Ciudad de México, a 28 de enero de 2026.- Un despido fulminante en plena pandemia fue el punto de quiebre en la vida de Khaby Lame (25). Hijo de padres migrantes senegaleses, criado en una vivienda de protección pública en Italia, con estudios básicos y un empleo en una fábrica de ensamble de filtros de automóvil en Chivasso, Turín, Khaby parecía destinado a una vida obrera. Pero en 2020 llegó el Covid-19, perdió su trabajo y, sin imaginarlo, comenzó la historia de uno de los mayores éxitos de la economía digital.
Muerto de aburrimiento durante el confinamiento, abrió una cuenta en TikTok y empezó a parodiar videos absurdos de “consejos” cotidianos que complicaban lo simple. Su genialidad fue la sencillez: sin hablar, solo con gestos, mostraba soluciones obvias. Cortar un limón con cuchillo en vez de una máquina; partir un plátano con las manos; mirar por la ventanilla antes de salir del coche. En pocas semanas, su humor universal lo llevó a cientos de miles de seguidores.
Tiempo después, Khaby explicó el origen de su éxito en entrevistas: “Desafortunadamente perdí el trabajo, pero eso le pasó a mucha gente. Cuando me despidieron y tuve que quedarme en casa, finalmente pude hacer lo que quería: hacer videos y hacer reír a la gente”. Ese enfoque auténtico conectó con millones y convirtió su rostro —y sus gestos— en un lenguaje global.
Lo hizo sin hablar
Hoy, Khaby Lame es el creador más seguido de TikTok, con 160.4 millones de seguidores y más de 2 mil 600 millones de ‘me gusta’. Ese alcance llamó la atención de inversionistas y marcas globales. Según Forbes, Khaby vendió su empresa Step Distinctive Limited por alrededor de 975 millones de dólares a Rich Sparkle Holdings Limited, operación destinada a administrar y expandir su marca a nivel mundial.
La cifra coloca a Khaby por encima de la mayoría de los streamers tradicionales. Mientras figuras como Ibai Llanos, AuronPlay o TheGrefg manejan fortunas de decenas de millones de dólares, e incluso nombres globales como MrBeast se mueven en valuaciones menores a la operación de Khaby, el creador ítalo-senegalés demostró que el humor simple también puede valer casi mil millones cuando se convierte en empresa.

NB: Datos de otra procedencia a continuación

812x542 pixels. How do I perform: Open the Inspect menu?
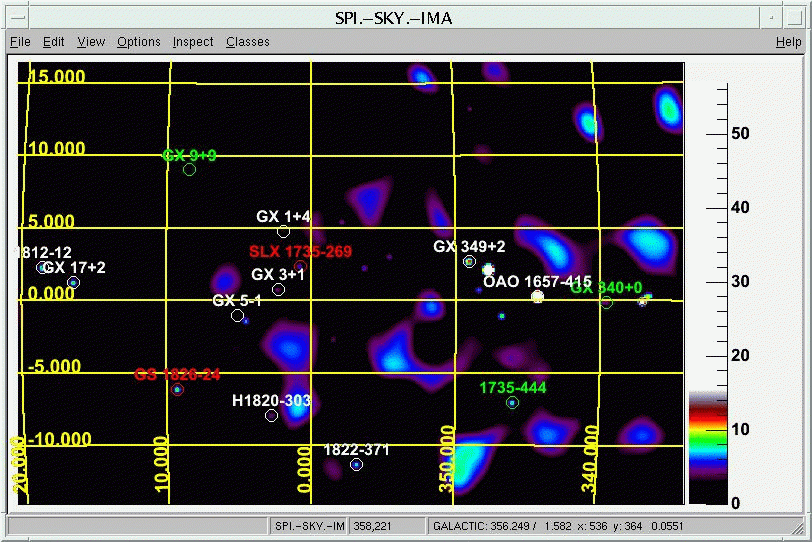coord(193,42)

En lo personal, Khaby se casó en septiembre de 2023 en Senegal con la modelo Wendy Thembelihle Juel, aunque la relación terminó siete meses después, sin proceso civil al tratarse de un rito religioso musulmán, según reveló Vanity Fair Italia. Tras años de trámites, obtuvo finalmente la ciudadanía italiana, algo que nunca le obsesionó: “Sé quién soy y de dónde vengo”, ha dicho. Hoy vive en Milán, sin alardes conocidos, y con ingresos estimados por Forbes en 20 millones de dólares solo el último año, más que suficientes para confirmar que aquel despido fue, irónicamente, el inicio de su fortuna.